_Your objective_. Reproduce the lines starting at the first one and ending at the line that contains "Action: coord(288,108)", changing "Timeline" to "Calendar" and leaving all else as it is.

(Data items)
§ §
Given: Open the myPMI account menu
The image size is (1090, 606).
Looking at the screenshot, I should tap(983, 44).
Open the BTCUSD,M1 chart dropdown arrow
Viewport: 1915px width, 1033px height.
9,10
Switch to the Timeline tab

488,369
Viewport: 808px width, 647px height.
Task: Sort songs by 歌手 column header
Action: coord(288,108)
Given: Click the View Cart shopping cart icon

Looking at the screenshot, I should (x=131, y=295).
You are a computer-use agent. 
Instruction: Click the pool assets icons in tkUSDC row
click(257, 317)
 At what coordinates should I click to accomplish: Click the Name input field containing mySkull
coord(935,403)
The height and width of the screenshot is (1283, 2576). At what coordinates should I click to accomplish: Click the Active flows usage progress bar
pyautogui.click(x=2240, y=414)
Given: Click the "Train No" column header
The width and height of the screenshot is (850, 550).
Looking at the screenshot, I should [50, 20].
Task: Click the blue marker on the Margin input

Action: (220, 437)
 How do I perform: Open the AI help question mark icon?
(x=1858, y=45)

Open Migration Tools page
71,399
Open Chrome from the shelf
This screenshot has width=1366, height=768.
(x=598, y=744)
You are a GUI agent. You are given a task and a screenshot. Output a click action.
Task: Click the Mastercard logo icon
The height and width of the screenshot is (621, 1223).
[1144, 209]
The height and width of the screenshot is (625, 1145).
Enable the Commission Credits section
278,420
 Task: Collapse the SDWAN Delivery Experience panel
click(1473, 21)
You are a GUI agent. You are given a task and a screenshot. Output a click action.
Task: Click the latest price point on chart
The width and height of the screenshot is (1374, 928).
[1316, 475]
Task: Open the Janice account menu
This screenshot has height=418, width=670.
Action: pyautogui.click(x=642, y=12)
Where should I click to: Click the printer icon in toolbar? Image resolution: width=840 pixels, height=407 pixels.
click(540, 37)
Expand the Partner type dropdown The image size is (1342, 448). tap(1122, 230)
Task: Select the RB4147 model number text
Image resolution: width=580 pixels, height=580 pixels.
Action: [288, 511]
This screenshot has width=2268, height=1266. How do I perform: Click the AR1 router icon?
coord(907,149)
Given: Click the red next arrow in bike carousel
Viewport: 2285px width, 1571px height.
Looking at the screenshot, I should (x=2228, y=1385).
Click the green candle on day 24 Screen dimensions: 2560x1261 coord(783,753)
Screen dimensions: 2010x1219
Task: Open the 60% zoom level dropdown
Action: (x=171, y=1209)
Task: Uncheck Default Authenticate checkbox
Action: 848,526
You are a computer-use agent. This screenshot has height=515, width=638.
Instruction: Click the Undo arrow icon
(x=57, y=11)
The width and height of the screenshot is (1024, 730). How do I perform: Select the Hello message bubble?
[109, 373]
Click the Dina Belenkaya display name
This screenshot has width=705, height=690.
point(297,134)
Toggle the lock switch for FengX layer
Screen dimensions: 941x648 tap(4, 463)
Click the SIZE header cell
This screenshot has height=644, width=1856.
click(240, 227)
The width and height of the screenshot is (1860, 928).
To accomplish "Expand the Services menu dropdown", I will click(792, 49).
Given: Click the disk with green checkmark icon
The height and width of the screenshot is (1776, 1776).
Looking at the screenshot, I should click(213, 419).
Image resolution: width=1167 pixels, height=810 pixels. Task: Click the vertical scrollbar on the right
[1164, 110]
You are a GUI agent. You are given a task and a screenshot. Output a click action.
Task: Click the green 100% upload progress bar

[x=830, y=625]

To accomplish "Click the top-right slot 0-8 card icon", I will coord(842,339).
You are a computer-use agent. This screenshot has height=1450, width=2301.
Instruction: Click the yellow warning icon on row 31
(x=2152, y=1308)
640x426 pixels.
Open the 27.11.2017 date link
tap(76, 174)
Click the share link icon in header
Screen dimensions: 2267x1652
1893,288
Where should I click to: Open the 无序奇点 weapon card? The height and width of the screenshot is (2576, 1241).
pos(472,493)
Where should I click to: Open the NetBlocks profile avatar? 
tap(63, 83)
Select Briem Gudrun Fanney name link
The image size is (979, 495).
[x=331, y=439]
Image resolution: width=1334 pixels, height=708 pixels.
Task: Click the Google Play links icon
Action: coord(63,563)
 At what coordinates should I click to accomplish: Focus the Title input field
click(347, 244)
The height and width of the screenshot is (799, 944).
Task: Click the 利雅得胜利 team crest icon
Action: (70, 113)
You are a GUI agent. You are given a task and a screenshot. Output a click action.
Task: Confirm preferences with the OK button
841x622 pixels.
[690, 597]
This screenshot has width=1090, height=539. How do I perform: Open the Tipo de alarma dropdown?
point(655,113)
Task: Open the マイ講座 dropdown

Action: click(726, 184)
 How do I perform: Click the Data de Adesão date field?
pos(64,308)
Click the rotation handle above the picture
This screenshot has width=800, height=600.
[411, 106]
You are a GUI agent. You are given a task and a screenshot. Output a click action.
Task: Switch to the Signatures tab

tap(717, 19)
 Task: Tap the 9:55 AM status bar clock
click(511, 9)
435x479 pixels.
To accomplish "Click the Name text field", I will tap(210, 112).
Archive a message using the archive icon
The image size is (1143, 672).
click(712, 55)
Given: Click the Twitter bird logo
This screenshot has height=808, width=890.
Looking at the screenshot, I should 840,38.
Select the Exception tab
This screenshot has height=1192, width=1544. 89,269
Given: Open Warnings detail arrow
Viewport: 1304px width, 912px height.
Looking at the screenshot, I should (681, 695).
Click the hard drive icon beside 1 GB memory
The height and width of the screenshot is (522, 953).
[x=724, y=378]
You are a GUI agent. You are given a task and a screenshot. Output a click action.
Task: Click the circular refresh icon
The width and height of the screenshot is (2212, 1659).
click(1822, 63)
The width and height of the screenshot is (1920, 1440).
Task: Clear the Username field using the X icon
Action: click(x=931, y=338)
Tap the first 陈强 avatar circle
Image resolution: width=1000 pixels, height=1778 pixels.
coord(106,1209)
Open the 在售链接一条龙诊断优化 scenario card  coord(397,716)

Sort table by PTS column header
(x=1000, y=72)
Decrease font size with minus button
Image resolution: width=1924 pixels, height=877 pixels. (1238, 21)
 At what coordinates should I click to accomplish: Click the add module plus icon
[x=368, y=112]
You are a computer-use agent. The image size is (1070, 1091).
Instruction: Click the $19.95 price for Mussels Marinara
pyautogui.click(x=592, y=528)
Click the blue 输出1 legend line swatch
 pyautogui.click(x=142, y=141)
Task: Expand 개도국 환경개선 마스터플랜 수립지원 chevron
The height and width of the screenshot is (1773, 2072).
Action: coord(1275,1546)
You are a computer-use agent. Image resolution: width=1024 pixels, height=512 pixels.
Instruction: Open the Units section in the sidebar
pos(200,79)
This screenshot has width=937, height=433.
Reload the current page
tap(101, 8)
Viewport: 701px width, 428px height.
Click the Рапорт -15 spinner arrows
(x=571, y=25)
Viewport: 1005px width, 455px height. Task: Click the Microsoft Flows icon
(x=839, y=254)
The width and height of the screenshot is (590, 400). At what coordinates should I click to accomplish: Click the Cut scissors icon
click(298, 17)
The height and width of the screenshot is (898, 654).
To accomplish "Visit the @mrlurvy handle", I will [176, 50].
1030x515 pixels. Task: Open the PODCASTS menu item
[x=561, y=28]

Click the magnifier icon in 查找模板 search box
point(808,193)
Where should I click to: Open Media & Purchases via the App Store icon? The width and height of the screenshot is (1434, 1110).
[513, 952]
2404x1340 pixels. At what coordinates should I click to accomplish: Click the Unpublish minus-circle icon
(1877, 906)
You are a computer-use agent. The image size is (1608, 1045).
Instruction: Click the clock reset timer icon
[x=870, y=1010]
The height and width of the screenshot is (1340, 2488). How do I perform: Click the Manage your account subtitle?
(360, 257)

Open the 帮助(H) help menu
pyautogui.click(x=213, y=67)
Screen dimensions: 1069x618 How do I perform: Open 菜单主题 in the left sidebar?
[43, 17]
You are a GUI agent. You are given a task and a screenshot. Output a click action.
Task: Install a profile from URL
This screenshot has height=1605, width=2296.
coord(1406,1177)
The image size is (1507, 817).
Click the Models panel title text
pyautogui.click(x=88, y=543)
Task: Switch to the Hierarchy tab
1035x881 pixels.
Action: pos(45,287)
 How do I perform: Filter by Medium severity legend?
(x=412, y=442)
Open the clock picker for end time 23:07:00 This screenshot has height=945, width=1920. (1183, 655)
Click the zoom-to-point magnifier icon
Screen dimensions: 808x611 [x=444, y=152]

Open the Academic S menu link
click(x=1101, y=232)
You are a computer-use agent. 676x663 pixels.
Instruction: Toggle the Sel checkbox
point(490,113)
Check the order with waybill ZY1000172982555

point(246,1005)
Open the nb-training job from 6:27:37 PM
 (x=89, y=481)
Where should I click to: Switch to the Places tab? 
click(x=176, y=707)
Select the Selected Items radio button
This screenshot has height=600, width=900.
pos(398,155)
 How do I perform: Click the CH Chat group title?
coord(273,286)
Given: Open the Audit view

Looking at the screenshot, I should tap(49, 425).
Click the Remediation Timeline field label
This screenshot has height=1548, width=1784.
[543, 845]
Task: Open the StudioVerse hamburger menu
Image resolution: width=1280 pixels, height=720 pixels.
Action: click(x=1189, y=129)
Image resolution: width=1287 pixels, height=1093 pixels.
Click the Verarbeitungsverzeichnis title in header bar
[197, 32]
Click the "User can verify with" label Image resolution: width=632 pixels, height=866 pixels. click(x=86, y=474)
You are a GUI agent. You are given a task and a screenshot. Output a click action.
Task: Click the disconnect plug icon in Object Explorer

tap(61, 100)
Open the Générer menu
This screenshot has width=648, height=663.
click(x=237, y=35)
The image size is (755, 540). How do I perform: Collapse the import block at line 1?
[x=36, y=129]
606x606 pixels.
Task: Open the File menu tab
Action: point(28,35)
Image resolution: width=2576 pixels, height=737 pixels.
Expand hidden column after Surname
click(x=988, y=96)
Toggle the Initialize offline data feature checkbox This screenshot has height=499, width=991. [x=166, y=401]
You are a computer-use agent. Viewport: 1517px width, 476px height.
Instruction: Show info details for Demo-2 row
§ §
_Answer in full_.
Given: Open the myPMI account menu
The image size is (1090, 606).
Looking at the screenshot, I should tap(983, 44).
Open the BTCUSD,M1 chart dropdown arrow
Viewport: 1915px width, 1033px height.
9,10
Switch to the Calendar tab

488,369
Viewport: 808px width, 647px height.
Task: Sort songs by 歌手 column header
Action: coord(288,108)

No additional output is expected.